What appears from the first line of the data below through the line containing "Reload the page", both included, should be copied exactly, and nothing else.

### MATERIAL TO PROCESS
┏━━
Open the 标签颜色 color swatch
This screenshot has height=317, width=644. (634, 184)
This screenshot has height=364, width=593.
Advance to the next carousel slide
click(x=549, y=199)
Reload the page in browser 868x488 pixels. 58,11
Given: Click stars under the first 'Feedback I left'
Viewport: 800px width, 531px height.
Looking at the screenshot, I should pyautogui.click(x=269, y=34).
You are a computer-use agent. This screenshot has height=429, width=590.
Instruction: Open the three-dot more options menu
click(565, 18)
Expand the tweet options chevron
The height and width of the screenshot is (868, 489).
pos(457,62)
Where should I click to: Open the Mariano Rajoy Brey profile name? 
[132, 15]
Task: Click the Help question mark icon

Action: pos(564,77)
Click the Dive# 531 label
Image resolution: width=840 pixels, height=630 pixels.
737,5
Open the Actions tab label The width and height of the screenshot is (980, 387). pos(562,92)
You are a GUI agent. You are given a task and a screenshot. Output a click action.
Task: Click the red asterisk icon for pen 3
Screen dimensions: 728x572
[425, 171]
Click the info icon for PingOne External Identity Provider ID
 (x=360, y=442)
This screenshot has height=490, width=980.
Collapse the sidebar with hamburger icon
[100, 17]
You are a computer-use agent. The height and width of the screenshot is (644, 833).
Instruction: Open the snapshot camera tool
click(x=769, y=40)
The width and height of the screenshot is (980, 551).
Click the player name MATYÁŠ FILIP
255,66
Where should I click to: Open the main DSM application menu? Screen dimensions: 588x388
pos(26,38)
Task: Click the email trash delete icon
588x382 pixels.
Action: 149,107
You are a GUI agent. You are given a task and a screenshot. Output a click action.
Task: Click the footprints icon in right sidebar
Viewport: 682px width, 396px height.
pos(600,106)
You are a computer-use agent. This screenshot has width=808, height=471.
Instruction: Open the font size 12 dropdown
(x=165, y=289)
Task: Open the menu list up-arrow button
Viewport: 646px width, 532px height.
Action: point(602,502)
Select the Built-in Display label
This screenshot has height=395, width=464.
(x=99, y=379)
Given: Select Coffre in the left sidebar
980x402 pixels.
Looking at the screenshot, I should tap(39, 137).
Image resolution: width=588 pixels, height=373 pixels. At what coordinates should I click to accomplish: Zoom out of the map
┗━━
### SOLUTION
Open the 标签颜色 color swatch
This screenshot has height=317, width=644. (634, 184)
This screenshot has height=364, width=593.
Advance to the next carousel slide
click(x=549, y=199)
Reload the page in browser 868x488 pixels. 58,11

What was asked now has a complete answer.